Exercise input section start

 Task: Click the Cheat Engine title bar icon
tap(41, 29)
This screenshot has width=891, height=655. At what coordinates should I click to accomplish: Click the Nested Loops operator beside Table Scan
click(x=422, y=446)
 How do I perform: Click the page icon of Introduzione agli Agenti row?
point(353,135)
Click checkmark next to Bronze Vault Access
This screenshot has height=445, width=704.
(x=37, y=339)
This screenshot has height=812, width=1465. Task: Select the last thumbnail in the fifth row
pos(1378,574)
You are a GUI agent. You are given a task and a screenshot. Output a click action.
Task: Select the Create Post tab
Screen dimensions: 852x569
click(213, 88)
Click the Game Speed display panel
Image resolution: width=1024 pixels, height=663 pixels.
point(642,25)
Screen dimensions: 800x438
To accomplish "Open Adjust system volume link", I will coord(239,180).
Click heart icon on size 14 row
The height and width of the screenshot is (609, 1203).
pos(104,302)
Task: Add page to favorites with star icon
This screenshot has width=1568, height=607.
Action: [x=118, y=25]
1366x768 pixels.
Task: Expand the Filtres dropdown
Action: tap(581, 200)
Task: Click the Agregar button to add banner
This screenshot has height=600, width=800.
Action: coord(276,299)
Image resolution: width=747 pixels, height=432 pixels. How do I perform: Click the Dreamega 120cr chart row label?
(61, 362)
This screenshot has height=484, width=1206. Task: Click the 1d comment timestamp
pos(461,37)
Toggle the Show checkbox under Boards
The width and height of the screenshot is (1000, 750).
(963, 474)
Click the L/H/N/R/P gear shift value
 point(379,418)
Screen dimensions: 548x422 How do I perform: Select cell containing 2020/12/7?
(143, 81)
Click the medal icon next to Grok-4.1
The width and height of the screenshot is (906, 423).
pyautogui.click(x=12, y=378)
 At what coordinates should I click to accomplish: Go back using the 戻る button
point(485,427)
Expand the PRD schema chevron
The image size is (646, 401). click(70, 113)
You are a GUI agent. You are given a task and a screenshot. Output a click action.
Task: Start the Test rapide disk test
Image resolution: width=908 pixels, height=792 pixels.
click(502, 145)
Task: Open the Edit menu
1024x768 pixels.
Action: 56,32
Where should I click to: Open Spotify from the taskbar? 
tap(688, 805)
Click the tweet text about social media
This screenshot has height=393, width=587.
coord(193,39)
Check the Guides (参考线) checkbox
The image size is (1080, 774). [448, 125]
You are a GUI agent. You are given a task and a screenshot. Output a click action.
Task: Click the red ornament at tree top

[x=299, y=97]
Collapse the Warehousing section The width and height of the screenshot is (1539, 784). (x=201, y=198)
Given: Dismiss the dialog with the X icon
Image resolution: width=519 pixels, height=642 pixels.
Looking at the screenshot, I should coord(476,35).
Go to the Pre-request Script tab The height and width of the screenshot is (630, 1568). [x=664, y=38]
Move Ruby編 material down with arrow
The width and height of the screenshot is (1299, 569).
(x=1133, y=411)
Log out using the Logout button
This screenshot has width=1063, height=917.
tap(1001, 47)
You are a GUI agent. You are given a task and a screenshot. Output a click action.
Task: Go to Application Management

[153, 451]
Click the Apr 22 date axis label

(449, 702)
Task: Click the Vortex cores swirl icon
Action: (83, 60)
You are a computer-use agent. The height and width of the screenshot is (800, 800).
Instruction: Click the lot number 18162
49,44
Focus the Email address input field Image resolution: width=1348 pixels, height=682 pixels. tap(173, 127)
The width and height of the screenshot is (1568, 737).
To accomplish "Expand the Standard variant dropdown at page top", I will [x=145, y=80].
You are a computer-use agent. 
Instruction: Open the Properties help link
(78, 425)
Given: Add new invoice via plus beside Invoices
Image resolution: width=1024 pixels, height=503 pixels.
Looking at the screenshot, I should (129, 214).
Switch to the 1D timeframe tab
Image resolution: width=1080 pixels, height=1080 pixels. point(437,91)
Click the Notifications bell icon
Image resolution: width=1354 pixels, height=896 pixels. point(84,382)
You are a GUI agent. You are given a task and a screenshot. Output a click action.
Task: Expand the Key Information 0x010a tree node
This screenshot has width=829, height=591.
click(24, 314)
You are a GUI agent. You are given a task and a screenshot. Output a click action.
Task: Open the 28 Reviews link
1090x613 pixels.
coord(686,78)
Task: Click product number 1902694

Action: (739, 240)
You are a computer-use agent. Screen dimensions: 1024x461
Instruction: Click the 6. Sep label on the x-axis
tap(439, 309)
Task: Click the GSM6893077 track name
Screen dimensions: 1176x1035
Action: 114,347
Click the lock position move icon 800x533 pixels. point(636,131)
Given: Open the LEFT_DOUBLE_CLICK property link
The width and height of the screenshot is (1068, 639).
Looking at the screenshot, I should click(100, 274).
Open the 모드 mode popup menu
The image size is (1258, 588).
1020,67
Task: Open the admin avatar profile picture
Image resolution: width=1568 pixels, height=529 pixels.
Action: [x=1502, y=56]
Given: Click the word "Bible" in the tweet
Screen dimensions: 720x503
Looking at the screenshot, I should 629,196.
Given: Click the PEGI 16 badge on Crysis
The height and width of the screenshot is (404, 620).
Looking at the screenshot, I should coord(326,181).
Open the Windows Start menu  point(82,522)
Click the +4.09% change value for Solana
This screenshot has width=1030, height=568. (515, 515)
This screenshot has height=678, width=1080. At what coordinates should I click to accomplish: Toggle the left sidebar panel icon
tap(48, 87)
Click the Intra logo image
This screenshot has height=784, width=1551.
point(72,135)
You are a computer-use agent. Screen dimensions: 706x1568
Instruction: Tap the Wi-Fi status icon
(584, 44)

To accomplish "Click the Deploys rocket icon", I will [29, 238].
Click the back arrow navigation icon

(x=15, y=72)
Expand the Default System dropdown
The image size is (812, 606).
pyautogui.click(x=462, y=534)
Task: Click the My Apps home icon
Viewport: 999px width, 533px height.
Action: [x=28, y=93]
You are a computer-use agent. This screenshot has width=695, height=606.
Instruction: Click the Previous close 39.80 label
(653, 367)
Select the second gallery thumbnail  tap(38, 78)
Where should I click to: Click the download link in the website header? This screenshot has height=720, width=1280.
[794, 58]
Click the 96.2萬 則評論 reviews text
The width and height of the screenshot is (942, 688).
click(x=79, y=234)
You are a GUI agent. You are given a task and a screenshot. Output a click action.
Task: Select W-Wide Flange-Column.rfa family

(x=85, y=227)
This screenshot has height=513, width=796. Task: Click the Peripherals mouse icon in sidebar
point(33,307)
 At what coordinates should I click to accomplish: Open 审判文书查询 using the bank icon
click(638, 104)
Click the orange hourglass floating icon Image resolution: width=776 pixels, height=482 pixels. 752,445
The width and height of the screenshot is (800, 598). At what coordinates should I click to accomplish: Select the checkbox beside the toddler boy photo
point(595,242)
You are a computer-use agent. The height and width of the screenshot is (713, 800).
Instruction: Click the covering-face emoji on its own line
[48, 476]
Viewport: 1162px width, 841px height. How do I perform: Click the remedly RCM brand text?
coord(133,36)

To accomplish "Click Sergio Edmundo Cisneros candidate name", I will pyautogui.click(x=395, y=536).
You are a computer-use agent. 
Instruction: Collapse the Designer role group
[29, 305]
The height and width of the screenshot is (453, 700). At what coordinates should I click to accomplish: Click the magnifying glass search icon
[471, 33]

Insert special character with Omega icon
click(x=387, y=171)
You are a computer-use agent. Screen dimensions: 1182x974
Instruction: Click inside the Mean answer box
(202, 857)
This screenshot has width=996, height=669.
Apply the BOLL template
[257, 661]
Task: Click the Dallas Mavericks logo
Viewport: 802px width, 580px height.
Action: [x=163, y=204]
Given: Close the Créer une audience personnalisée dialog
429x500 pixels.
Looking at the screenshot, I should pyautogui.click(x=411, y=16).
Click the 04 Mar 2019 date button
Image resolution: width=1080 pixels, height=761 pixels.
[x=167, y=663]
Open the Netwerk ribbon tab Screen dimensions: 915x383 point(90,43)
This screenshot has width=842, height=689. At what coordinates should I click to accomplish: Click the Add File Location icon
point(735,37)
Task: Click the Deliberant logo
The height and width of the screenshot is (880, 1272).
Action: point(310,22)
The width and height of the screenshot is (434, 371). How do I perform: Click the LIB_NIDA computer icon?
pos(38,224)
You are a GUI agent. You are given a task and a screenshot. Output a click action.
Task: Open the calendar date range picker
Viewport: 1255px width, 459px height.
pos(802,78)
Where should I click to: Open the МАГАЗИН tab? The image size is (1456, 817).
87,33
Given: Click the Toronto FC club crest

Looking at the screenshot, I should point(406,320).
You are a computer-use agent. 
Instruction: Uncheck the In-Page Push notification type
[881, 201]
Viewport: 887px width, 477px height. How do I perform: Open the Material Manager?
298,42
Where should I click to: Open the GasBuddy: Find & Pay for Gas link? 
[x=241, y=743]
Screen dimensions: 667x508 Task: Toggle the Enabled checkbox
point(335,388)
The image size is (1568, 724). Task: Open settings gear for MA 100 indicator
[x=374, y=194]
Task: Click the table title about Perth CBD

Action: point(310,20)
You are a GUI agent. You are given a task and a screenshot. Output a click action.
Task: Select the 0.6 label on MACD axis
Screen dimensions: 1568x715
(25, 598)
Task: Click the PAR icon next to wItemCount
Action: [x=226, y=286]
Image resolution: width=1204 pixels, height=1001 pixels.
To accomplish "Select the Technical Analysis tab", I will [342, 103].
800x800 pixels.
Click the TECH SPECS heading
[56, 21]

Exercise input section end

## Exercise aim
Respond with only the number of lines in the data that include the string "tweet".

## Written reply
2